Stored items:
· · · · · · ·

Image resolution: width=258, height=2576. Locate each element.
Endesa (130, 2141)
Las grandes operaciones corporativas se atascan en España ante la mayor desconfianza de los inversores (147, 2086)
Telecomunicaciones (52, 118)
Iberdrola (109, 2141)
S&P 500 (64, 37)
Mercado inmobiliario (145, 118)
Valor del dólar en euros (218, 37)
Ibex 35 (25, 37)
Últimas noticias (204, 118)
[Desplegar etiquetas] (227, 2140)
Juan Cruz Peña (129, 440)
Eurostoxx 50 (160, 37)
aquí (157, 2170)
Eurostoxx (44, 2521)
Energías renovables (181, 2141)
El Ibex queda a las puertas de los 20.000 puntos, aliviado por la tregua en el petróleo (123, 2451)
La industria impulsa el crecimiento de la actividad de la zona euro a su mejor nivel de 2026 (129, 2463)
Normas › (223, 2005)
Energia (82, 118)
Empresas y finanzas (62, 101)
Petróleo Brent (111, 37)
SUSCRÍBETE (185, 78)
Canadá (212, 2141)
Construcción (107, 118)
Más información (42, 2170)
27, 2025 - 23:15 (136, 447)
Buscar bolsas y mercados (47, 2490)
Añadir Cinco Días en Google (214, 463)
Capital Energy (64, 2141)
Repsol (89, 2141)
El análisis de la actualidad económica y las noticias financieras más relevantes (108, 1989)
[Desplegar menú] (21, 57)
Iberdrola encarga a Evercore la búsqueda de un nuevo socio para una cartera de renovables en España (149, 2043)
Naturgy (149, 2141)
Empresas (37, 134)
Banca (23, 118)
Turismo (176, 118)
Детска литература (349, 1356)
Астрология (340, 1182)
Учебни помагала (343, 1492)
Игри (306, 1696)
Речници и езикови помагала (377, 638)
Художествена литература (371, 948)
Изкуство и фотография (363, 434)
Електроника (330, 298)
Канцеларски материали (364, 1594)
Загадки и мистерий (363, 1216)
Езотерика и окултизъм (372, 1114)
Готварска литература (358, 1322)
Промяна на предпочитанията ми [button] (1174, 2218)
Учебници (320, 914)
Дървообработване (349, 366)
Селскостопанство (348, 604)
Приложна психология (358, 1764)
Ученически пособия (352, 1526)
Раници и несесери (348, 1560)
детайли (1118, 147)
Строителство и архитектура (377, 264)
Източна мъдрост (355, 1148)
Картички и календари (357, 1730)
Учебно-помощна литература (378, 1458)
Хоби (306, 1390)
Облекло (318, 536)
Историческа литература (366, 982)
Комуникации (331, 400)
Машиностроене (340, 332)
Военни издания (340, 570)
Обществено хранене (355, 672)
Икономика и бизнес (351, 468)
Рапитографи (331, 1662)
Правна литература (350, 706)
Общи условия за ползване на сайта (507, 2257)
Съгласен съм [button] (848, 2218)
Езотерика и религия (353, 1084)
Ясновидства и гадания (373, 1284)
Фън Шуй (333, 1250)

· · · · · · ·

#### Task brief
Would you repeat, exactly and with nothing added, every line from the line containing "Учебници (320, 914)" through the last line of the records above?

#### Task answer
Учебници (320, 914)
Дървообработване (349, 366)
Селскостопанство (348, 604)
Приложна психология (358, 1764)
Ученически пособия (352, 1526)
Раници и несесери (348, 1560)
детайли (1118, 147)
Строителство и архитектура (377, 264)
Източна мъдрост (355, 1148)
Картички и календари (357, 1730)
Учебно-помощна литература (378, 1458)
Хоби (306, 1390)
Облекло (318, 536)
Историческа литература (366, 982)
Комуникации (331, 400)
Машиностроене (340, 332)
Военни издания (340, 570)
Обществено хранене (355, 672)
Икономика и бизнес (351, 468)
Рапитографи (331, 1662)
Правна литература (350, 706)
Общи условия за ползване на сайта (507, 2257)
Съгласен съм [button] (848, 2218)
Езотерика и религия (353, 1084)
Ясновидства и гадания (373, 1284)
Фън Шуй (333, 1250)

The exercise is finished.